Senior Economist Derek Chen said the adoption of a Treasury Single Account (TSA) alone would provide over Rs400bn savings per annum against public funds and cash balances with banks while the government was resorting to bank borrowing from the banking industry and paying heavy interest costs.
About Rs2tr worth of cash balances had been kept in the banking deposits but not accounted for in the government account. This meant the government was not earning a return on these accounts but paying about 25pc markup on borrowing of an equivalent amount from the banking sector. The TSA could reduce debt servicing costs by Rs400-500bn.
On the other hand, the government is thus crowding out private sector investments as banking credit to the government rose by more than 400pc in 2011-21 decade — leaving around 17pc for the private sector — the lowest in the region.

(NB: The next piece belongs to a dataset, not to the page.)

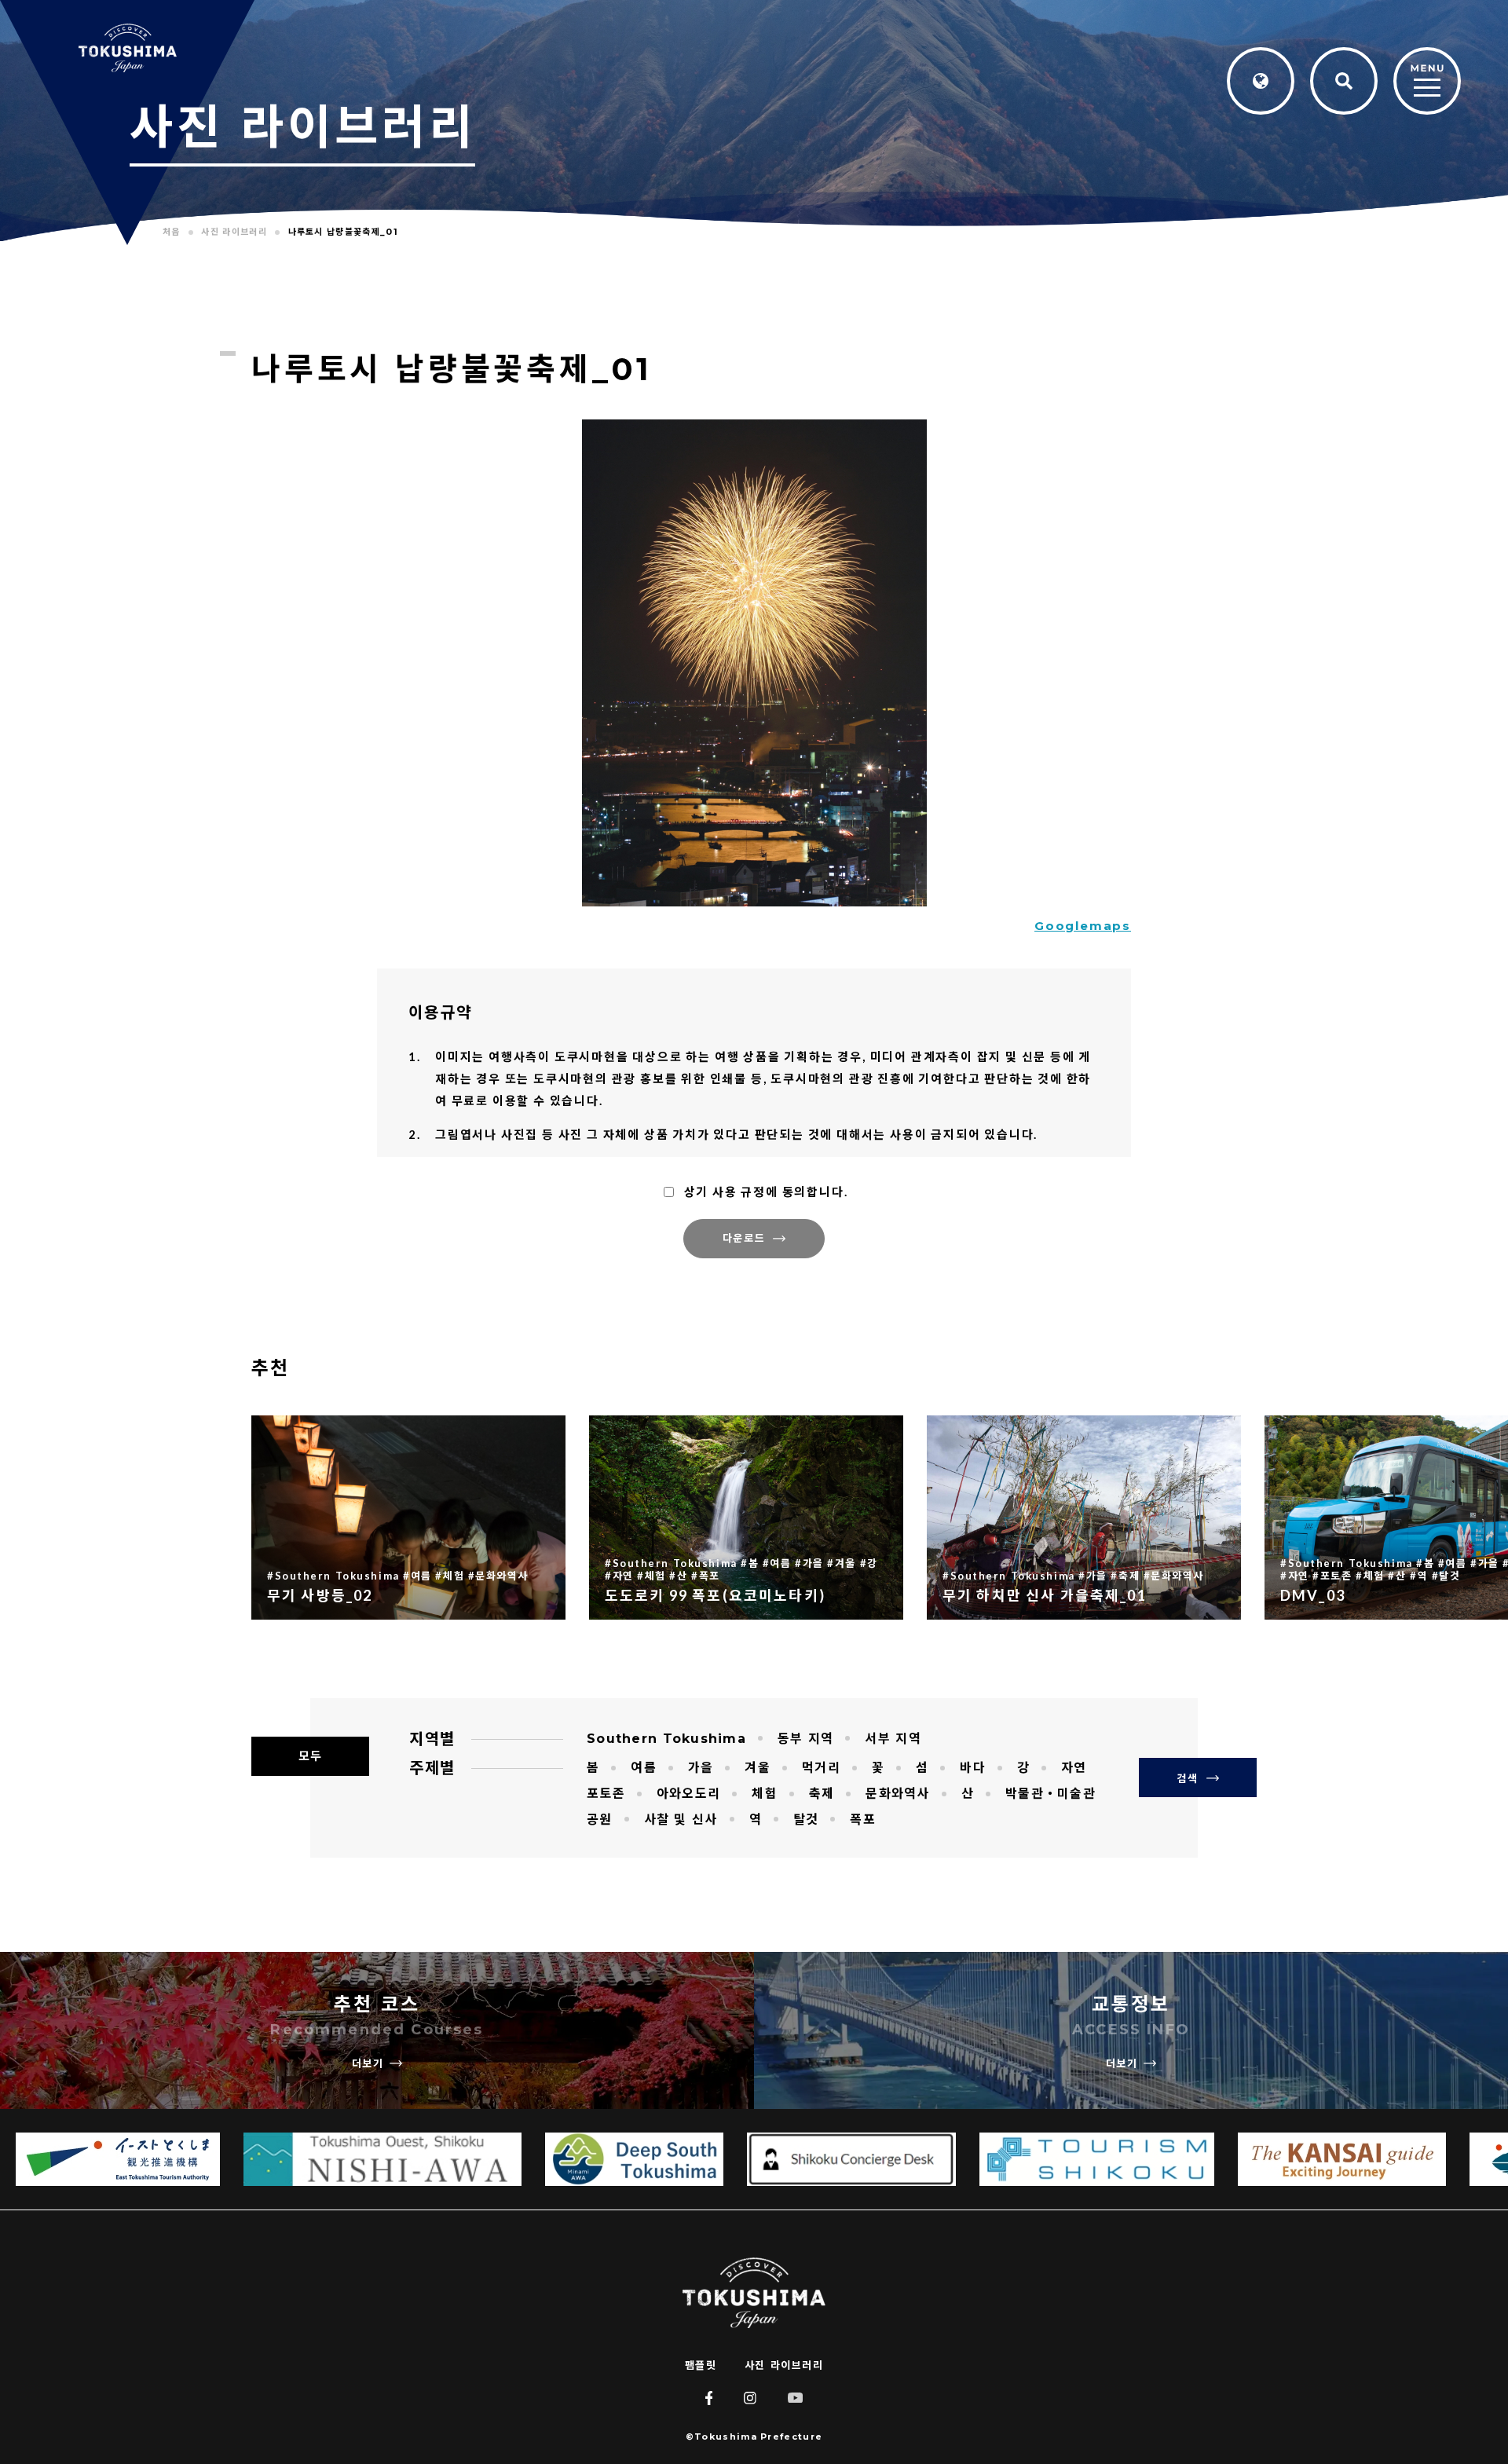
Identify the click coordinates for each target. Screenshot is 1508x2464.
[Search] (1344, 81)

The bank officials said that as the inflation reached multi-decade heights with electricity and petroleum prices, the government responded with increased interest rates and tight fiscal policy which led to increased government borrowing from the commercial banks that had obtained liquidity from the central bank, thus diluting the impact of monetary policy tightening.
The bank advised rationalisation of government allowances above salaries including vehicles and pensions and revisiting the minimum retirement age. On the revenue side, the bank said while the collection was among the lowest in the region, the tax rates on existing taxpayers were among the highest — showing a rigid tax base in the absence of key sectors — agriculture, real estate and retail sector paying their due share.
Pakistan’s total revenue collection averaged 12.8 of GDP in the past decade, substantially lower than the South Asian average of 19.2pc. Ironically on top of it, the total revenue has been declining over time.
“Careful economic management and deep structural reforms will be required to ensure macroeconomic stability and growth,” said Mr Najy.